[Start of Attachment]

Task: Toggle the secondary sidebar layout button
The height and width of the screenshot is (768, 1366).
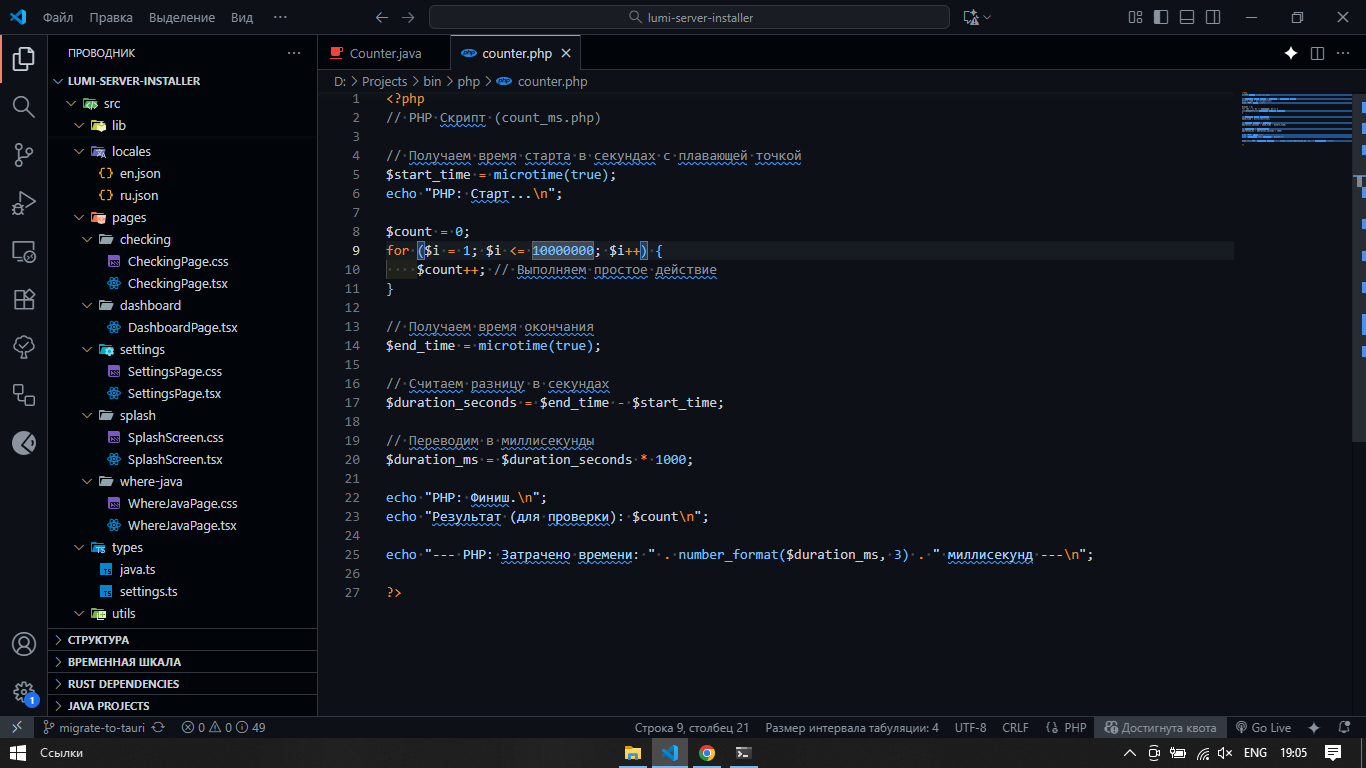Action: [1213, 17]
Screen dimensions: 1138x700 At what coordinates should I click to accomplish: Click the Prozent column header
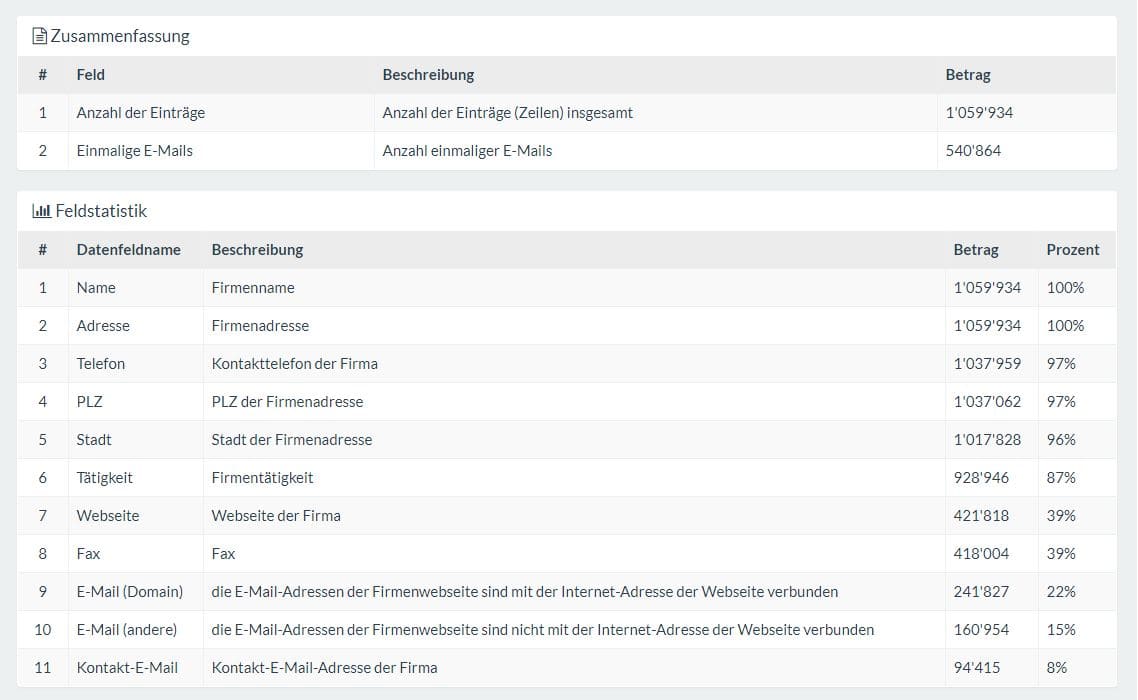pos(1072,250)
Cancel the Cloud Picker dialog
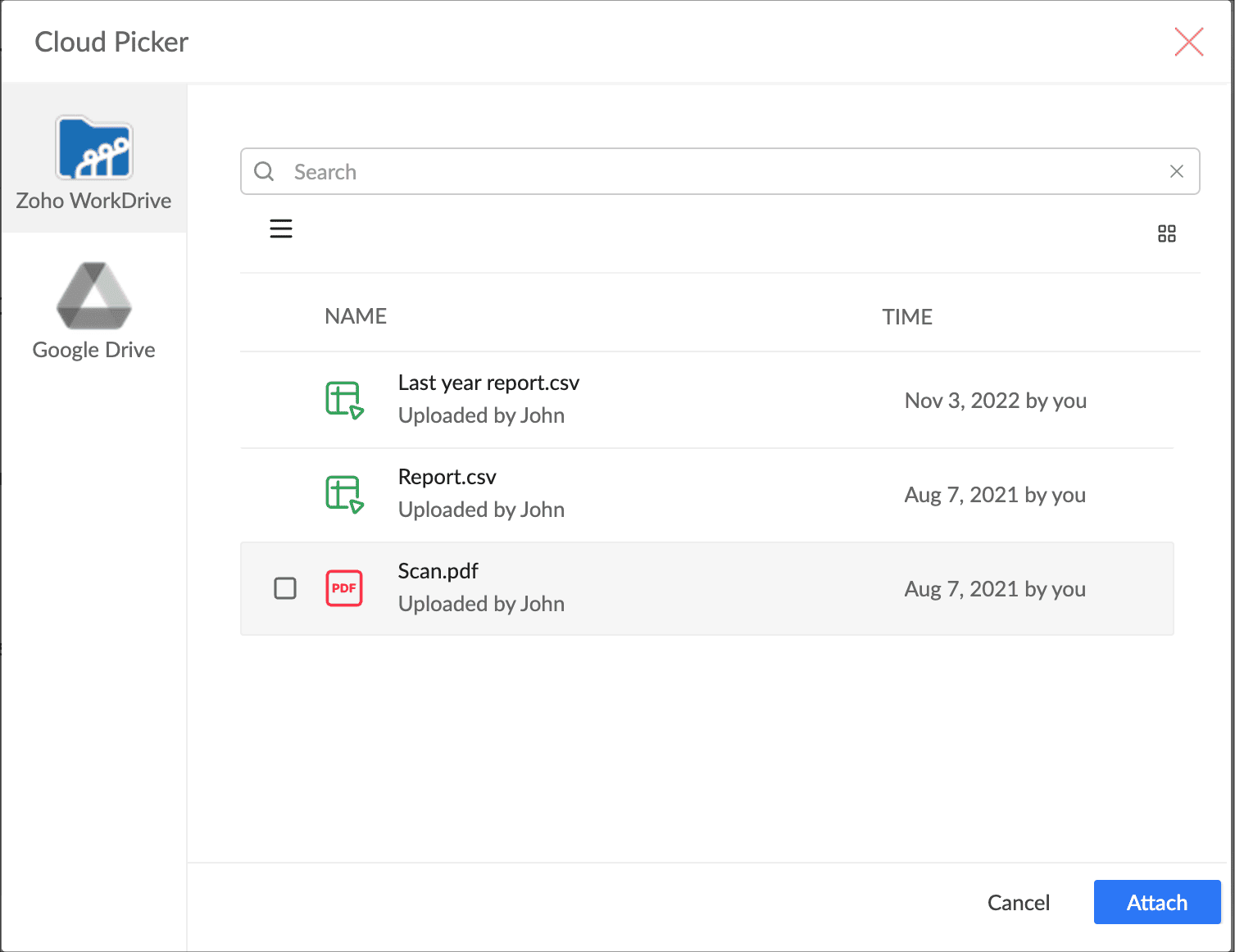 tap(1018, 902)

[End of Attachment]

→ TASK PROMPT
Pictures aside, every entry above must be repeated exactly.

→ ANSWER TO THIS PROBLEM
Task: Toggle the secondary sidebar layout button
The height and width of the screenshot is (768, 1366).
Action: [1213, 17]
Screen dimensions: 1138x700 At what coordinates should I click to accomplish: Click the Prozent column header
pos(1072,250)
Cancel the Cloud Picker dialog
 tap(1018, 902)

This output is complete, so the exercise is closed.